In late February, the BDS international movement called on Netflix to “stop broadcasting and not to produce the third season of the series,” threatening a lawsuit should the streamer not remove the first season of “Fauda” from its websites. This because “Fauda” is “racist propaganda for the Israeli occupying army and displays aggression towards the Palestinian people, and the process it is leading for freedom and independence.”

“This is a series that is racist against Arabs and that encourages violating international law and human rights — which could lead us to take legal actions against Netflix,” the BDS letter continued, apparently unaware of the First Amendment as well as what constitutes international law and human rights (the Geneva Convention only forbids forcing POWs to watch propaganda movies, but has nothing to say about charging them $8 a month to stream them).

Referring to the show’s original producers, Avi Issacharoff and Lior Raz, who are veterans of Israeli special forces, the BDS threatening letter also asserts that “the series gives legitimization to war criminals and its two writers are graduates of the death companies of undercover soldiers in the occupying army.
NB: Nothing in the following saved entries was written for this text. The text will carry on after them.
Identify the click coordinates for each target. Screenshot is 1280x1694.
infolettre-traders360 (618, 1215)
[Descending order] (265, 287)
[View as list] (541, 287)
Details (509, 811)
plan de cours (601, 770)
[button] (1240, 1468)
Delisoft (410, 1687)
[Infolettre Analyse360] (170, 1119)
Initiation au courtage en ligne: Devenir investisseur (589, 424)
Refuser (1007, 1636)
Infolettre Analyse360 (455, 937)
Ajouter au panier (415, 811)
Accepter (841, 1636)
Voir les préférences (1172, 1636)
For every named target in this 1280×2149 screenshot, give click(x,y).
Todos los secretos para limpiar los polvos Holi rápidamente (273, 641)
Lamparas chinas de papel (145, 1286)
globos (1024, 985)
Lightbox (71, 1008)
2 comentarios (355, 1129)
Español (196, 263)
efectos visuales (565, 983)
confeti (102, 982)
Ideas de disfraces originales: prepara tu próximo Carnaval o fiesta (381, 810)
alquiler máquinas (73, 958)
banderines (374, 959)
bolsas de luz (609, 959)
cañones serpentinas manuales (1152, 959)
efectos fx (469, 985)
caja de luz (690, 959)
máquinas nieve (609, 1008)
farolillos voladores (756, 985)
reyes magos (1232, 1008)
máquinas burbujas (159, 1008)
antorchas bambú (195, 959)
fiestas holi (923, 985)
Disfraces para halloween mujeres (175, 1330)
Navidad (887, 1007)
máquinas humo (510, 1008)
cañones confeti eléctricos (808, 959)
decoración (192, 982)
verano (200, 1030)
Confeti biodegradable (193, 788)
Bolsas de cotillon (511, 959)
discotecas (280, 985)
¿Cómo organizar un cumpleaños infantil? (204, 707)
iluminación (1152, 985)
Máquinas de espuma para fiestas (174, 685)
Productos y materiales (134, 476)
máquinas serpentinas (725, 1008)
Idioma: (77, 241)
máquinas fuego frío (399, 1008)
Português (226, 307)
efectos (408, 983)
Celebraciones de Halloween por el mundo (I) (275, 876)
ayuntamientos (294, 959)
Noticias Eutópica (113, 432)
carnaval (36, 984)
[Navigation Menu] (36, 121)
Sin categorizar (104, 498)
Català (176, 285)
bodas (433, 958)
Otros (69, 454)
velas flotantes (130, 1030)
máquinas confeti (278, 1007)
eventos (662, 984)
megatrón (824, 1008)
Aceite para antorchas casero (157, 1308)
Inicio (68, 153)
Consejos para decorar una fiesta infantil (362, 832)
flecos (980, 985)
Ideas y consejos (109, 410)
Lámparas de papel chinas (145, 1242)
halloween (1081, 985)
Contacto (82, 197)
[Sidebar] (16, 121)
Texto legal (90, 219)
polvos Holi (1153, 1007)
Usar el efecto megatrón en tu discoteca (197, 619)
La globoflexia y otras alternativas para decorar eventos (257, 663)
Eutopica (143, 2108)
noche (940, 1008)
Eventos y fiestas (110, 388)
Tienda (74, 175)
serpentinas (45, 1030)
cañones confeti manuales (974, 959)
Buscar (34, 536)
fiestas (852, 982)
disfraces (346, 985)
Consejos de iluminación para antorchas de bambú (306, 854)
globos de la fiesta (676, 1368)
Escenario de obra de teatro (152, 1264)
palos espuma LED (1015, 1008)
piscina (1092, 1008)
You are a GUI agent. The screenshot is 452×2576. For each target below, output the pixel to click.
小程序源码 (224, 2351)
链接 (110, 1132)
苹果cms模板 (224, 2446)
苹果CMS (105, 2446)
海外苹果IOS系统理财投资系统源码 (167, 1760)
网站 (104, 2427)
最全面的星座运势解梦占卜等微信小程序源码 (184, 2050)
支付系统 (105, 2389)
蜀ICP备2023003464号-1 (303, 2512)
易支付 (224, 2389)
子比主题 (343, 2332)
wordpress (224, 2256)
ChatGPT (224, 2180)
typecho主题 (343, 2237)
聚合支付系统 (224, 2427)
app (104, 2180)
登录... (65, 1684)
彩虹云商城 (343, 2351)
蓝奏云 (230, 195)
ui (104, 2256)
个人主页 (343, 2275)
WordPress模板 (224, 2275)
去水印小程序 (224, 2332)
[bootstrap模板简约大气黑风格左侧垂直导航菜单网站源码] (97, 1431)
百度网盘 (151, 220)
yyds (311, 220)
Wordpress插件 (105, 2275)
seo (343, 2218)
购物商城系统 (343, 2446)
They are collaborators with the occupation apparatus, the Israeli colonialism and apartheid.”

The support letter to Netflix from the Hollywood bigwigs stated: “As an organization comprised of prominent members of the entertainment industry dedicated to promoting the arts as a means to peace and to defending artistic freedom, we at Creative Community For Peace (CCFP) want you to know that we stand behind you and Netflix in the face of this blatant attempt at artistic censorship.”

As to the show in question, the CCFP execs wrote that “Fauda” presents a “nuanced portrayal of issues related to the Israeli/Palestinian conflict,” and that it “mirrors the power of the arts in general; they bring up difficult but important conversations, expanding our horizons and allowing us to experience different points of view.”